Segment Open
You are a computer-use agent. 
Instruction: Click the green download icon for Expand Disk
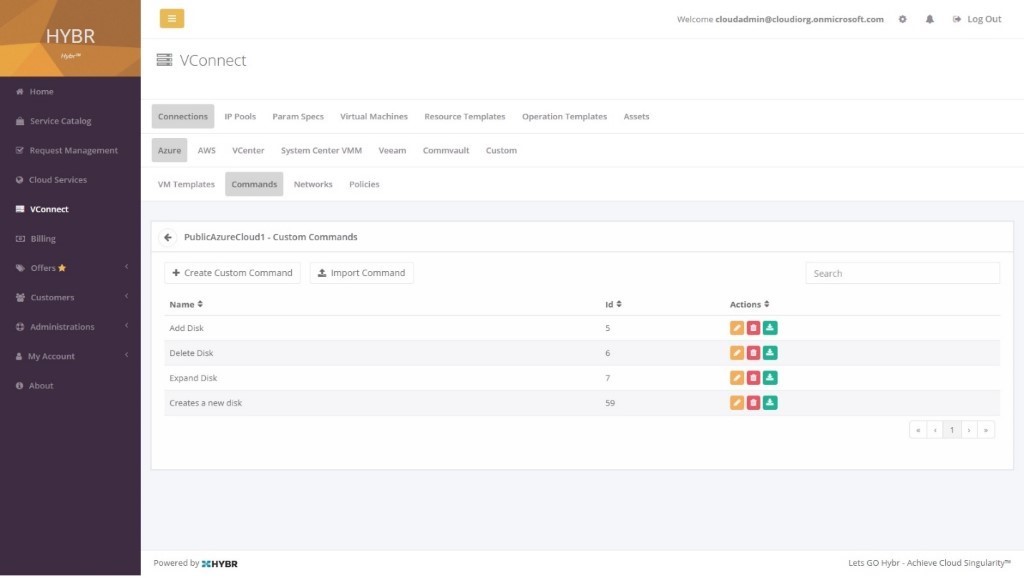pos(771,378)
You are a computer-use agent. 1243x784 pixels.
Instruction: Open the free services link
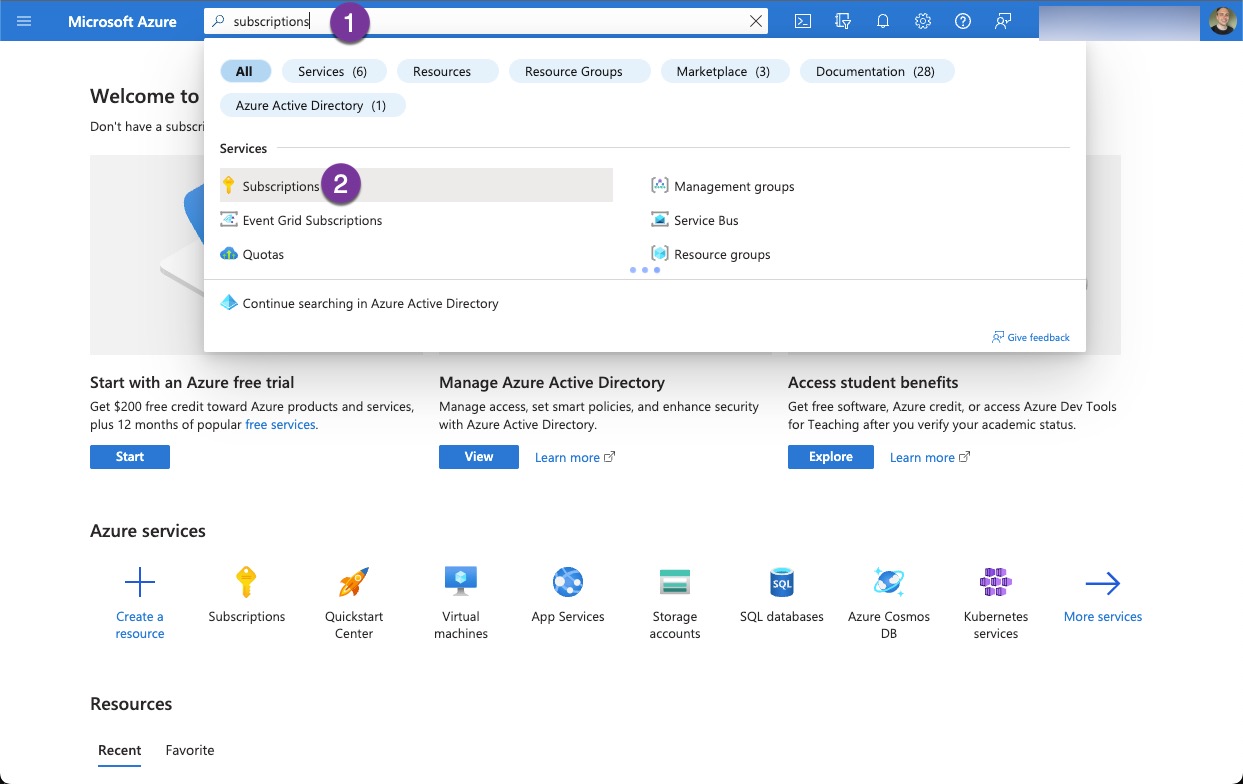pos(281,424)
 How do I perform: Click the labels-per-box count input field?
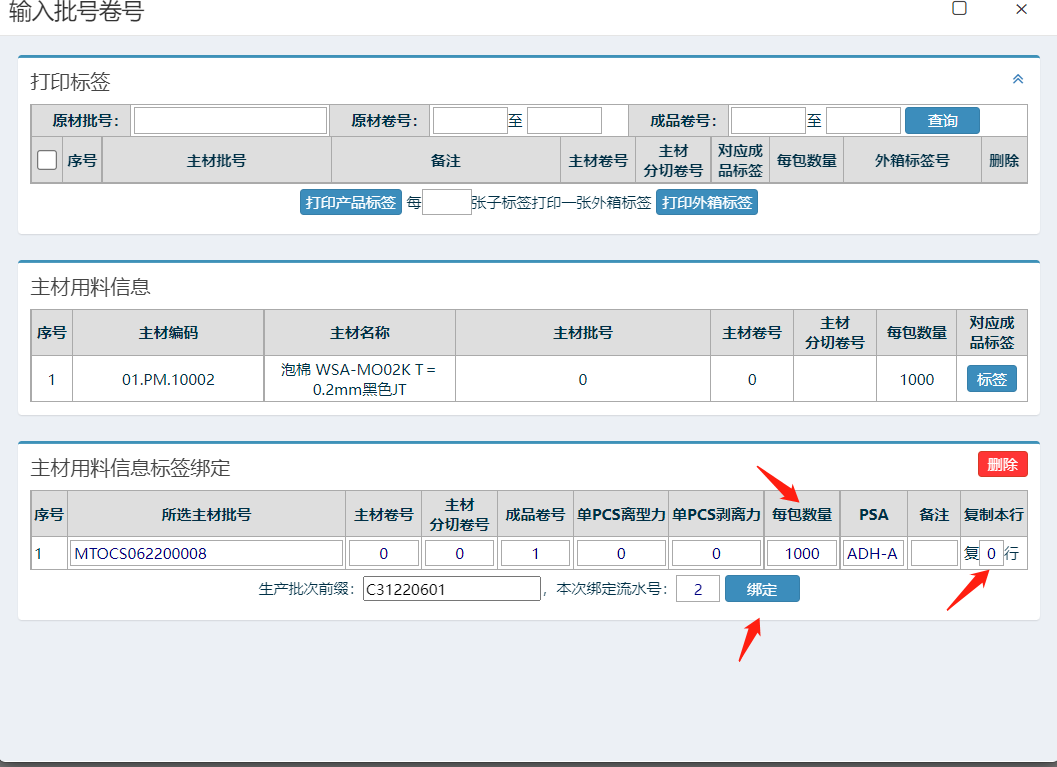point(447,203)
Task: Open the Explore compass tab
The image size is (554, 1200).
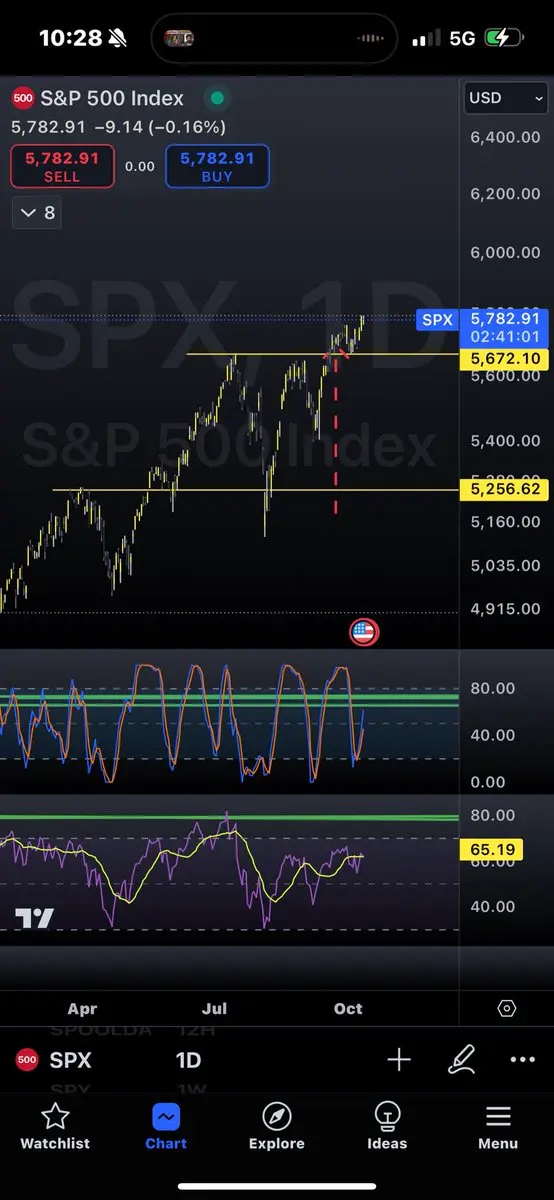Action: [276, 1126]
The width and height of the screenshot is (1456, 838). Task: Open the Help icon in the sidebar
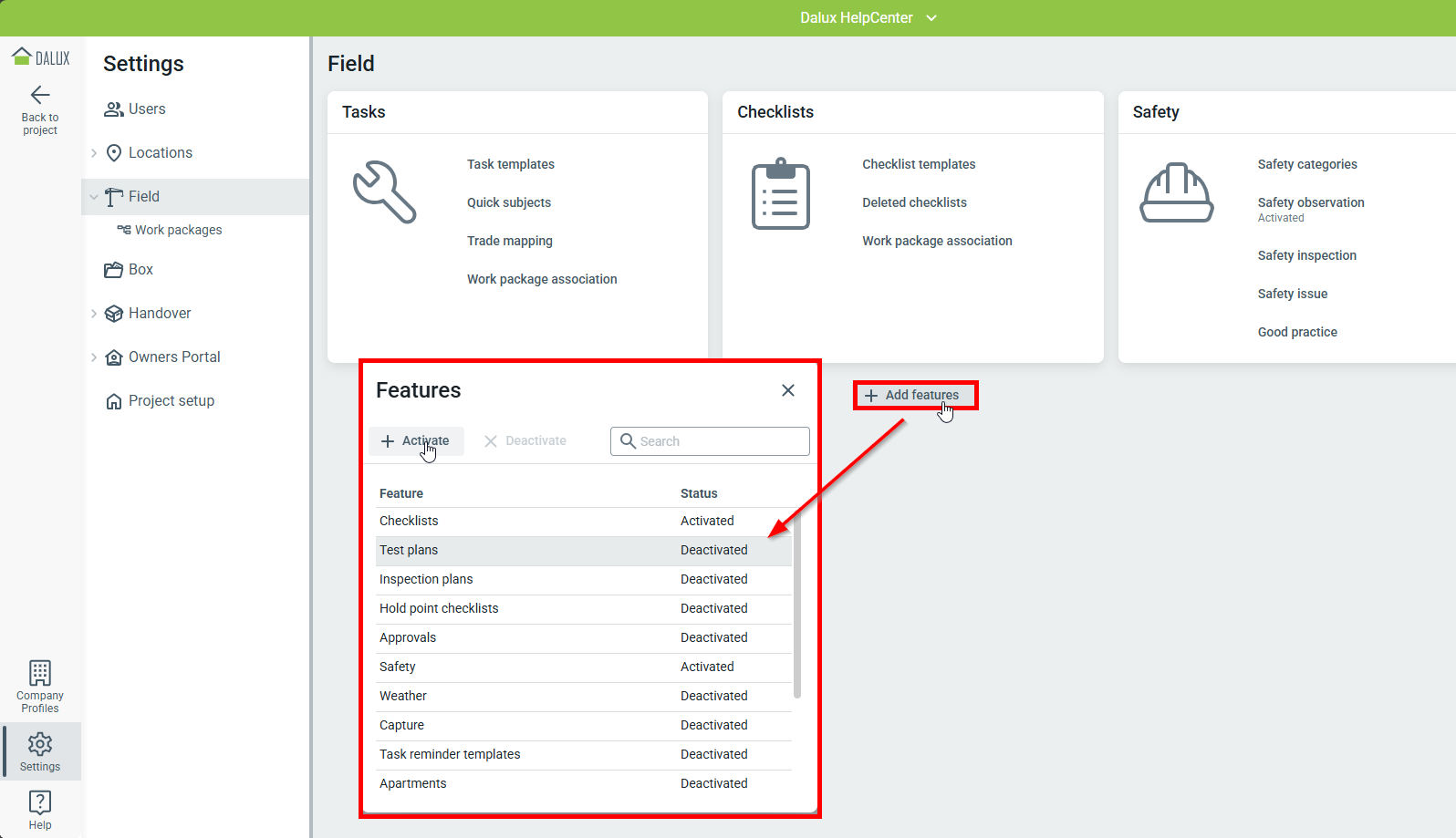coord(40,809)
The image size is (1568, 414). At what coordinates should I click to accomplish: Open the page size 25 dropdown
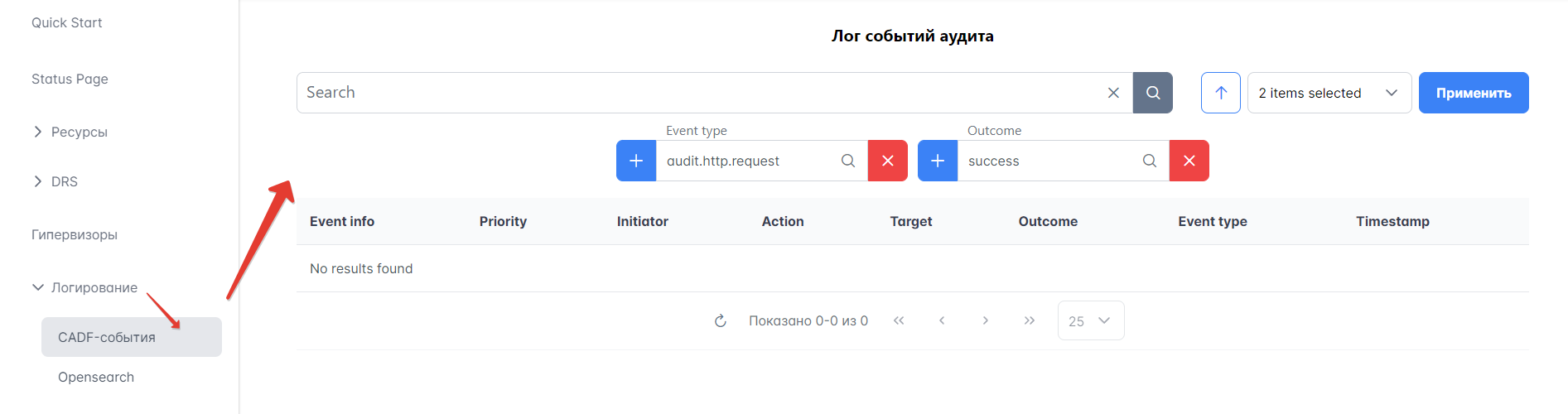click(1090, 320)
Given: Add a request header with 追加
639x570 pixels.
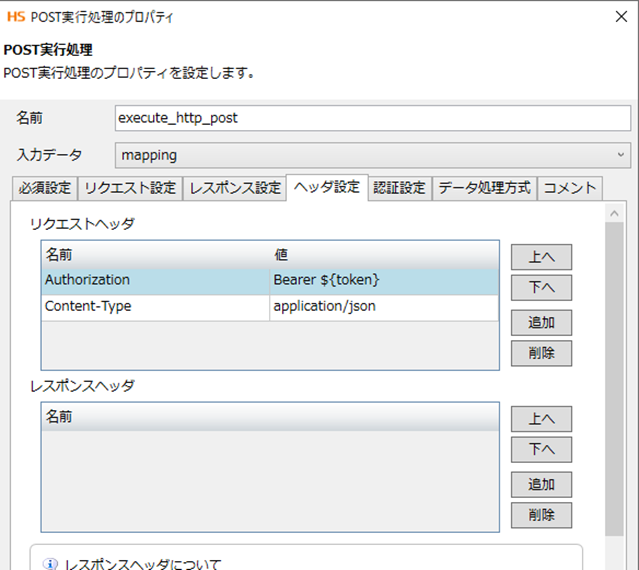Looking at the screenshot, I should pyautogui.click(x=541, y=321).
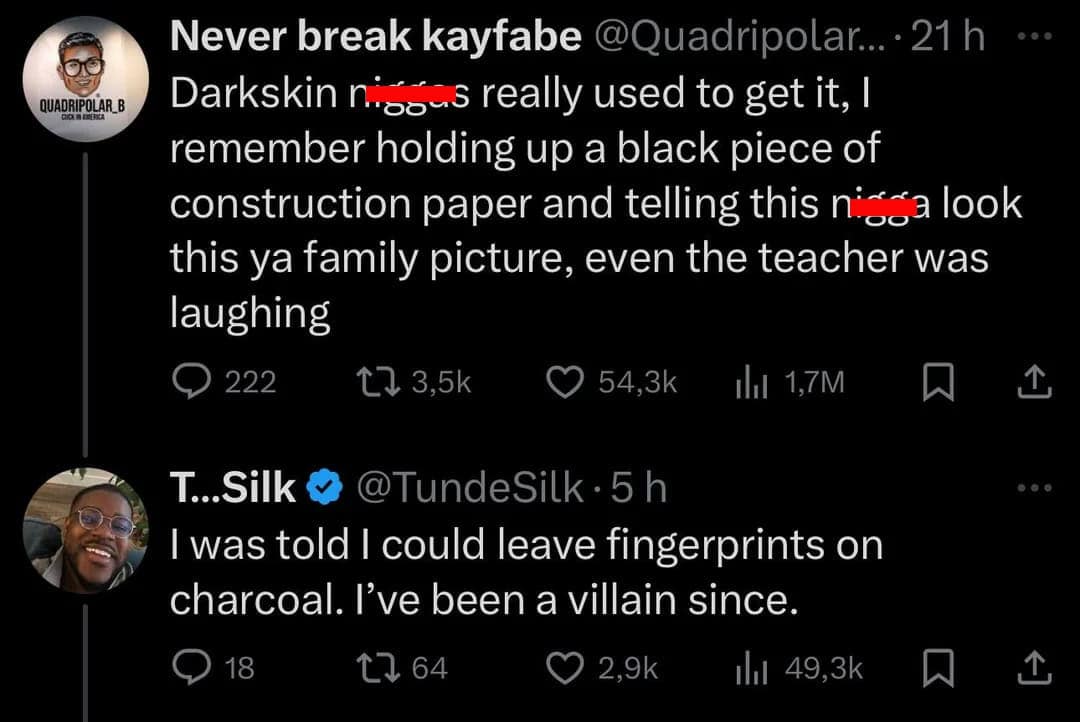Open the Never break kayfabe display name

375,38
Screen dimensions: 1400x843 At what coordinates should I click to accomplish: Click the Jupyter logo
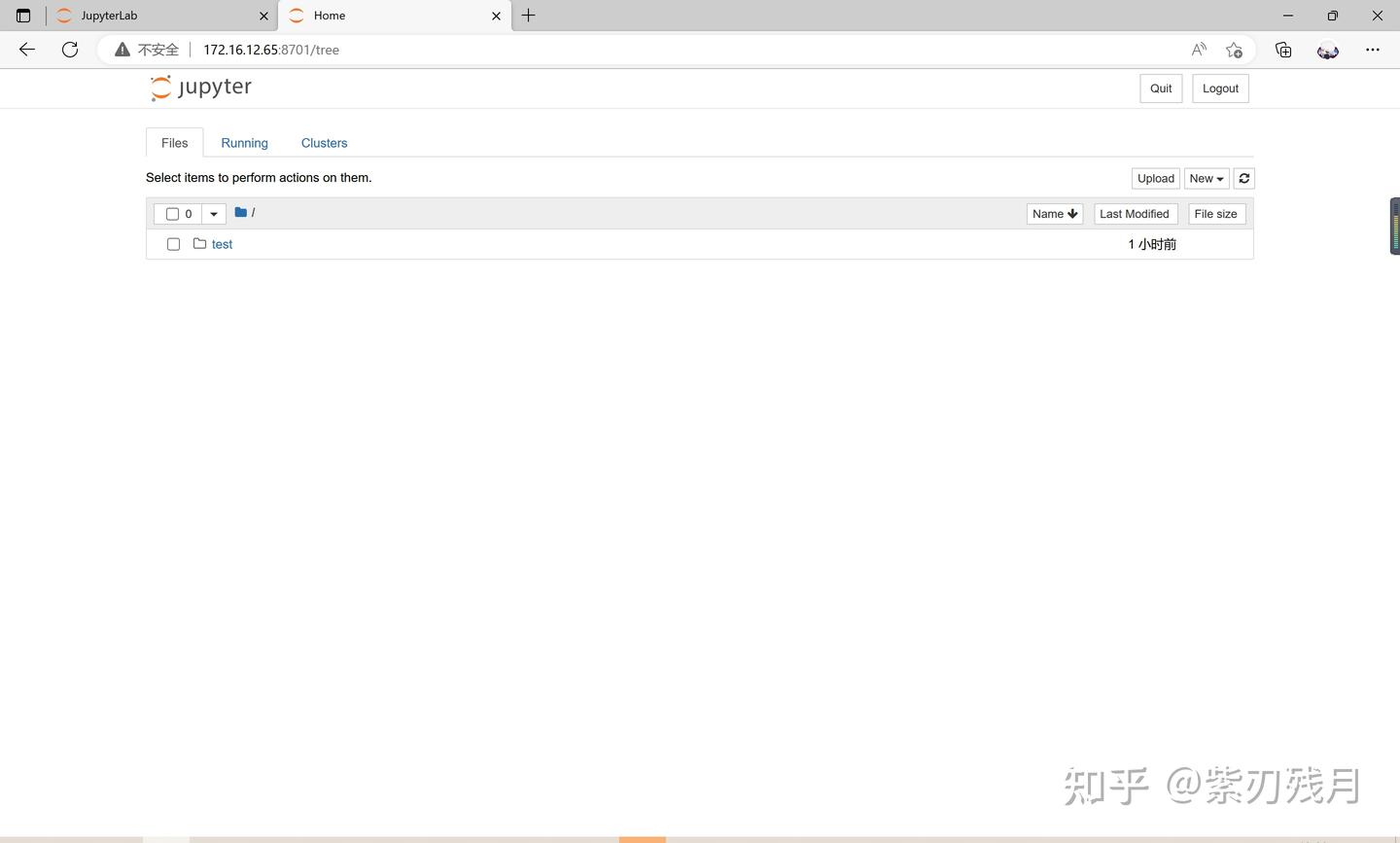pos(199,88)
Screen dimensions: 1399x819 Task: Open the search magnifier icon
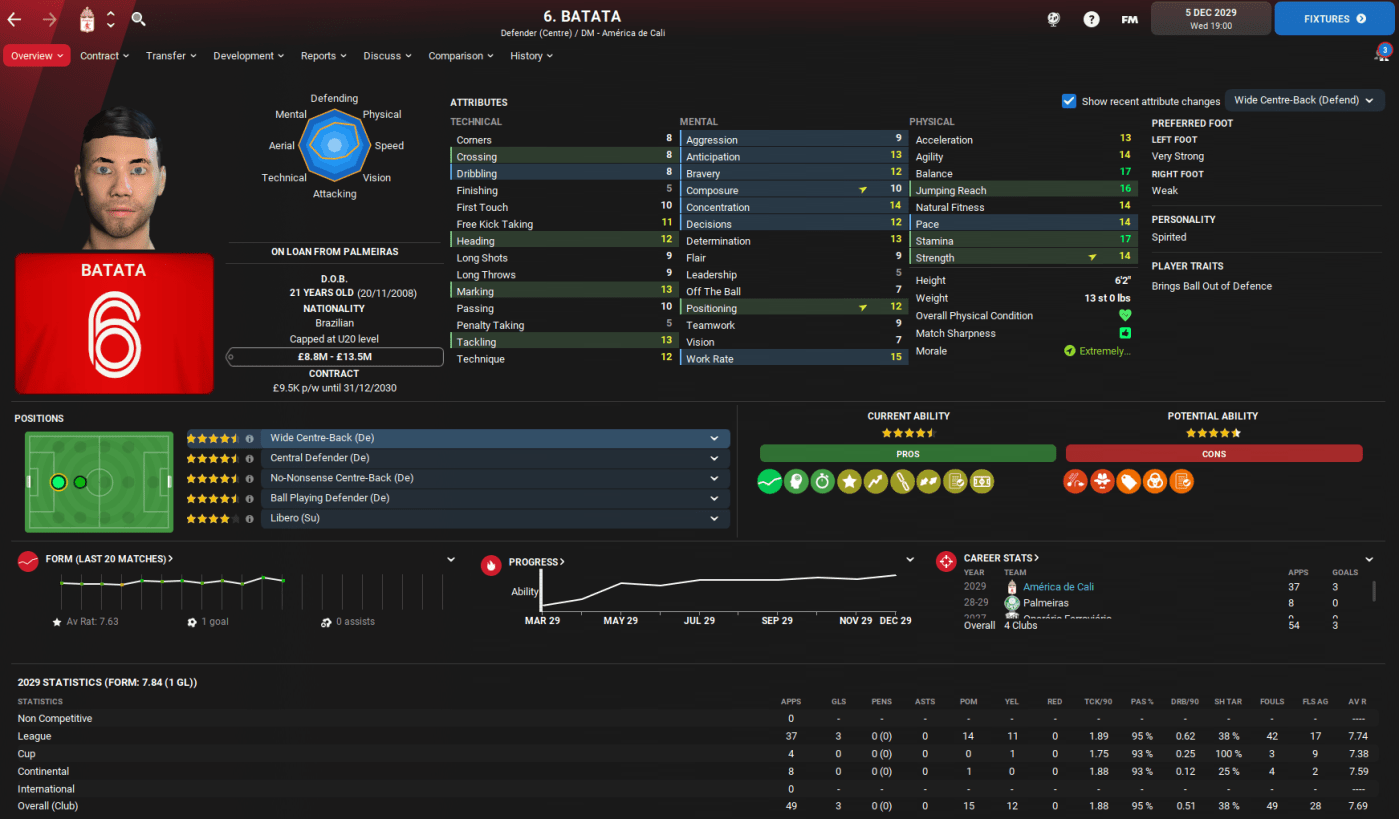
Segment Closed
BRIEF: From the entries, report each line that includes the word "computer".

ANSWER BOX:
You are a computer-use agent. 
You are a computer-use agent. 1243x784 pixels.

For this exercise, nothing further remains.